Participants may elect to receive distribution of amounts credited to either or both of the participant’s
Supplemental Account or Deferred Bonus Account, in either (1) a lump sum amount paid from two to six years
following the end of the year in which the deferral is made, subject to a one-time opportunity to postpone such
lump sum distribution, or (2) a lump sum or installment distribution following termination of the participant’s
service with us, with installment payments made in accordance with the participant’s election on a monthly,
quarterly or annual basis over a period of up to 15 years following termination, subject to a one-time opportunity
to change such distribution election within certain limitations. Distributions in respect of one or both of a
participant’s deferral accounts are subject to federal income tax as ordinary income in the year the distribution is
made.
Amounts credited to participants’ deferral accounts are un-funded, unsecured general obligations of ours to
pay in the future the value of the accounts.
The table below presents contributions by each executive officer, and our matching contributions, to the
Chipotle Supplemental Deferred Investment Plan during 2008, as well as each executive officer’s earnings under
the plan and ending balances in the plan on December 31, 2008.
Name
Executive
Contributions
in Last FY(1)
Registrant
Contributions
in Last FY(2)
Aggregate
Earnings/(Loss)
in Last FY(3)
Aggregate
Withdrawals/
Distributions
Aggregate
Balance
at Last FYE(4)
Steve Ells ....................... $ 95,087 $76,069 $ 4,012 $66,090 $175,138
Monty Moran .................... $ 54,730 $43,784 $(53,027) $ 95,194
Jack Hartung ..................... $409,067 $32,725 $ 18,813 $660,579
Bob Wilner ...................... $ 70,919 $18,912 $ (7,294) $110,026
Bob Blessing ..................... $ 37,245 $18,622 $(11,608) $25,367 $ 37,435
Rex Jones ....................... $104,853 $20,971 $(42,851) $129,510
(1) These amounts are reported in the Summary Compensation Table as part of each executive’s Salary for
2008.
(2) These amounts are reported in the Summary Compensation Table as part of each executive’s All Other
Compensation for 2008.
(3) These amounts are not reported as compensation in the Summary Compensation Table because none of the
earnings are “above market” as defined in SEC rules.

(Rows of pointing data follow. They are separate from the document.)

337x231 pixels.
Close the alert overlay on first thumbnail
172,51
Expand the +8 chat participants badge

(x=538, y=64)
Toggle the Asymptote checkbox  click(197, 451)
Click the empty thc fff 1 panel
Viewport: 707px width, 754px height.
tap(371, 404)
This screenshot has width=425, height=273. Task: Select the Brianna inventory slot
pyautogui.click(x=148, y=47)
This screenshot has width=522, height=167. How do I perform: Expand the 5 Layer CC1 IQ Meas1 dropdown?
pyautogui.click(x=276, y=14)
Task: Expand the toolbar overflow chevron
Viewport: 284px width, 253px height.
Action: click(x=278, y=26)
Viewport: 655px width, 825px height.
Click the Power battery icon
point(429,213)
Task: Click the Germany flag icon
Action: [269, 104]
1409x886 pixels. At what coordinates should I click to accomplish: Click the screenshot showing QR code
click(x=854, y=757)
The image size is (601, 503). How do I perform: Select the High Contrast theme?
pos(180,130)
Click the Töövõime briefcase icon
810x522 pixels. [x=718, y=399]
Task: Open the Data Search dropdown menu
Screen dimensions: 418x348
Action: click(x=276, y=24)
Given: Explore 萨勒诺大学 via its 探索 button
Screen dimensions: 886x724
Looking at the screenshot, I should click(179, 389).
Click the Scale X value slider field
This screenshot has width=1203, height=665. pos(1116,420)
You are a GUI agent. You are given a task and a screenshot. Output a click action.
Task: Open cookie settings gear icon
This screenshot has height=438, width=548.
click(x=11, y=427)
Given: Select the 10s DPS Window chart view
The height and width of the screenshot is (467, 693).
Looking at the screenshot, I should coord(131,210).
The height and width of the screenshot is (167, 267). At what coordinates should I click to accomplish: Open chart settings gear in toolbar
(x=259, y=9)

(4) These amounts include amounts reported in the Summary Compensation Table as Salary or All Other
Compensation for years prior to 2008 (ignoring for purposes of this footnote any investment losses on
balances in the plan), in the following aggregate amounts: $64,500 for Mr. Ells, $47,371 for Mr. Moran,
$195,168 for Mr. Hartung, and $26,767 for Mr. Wilner.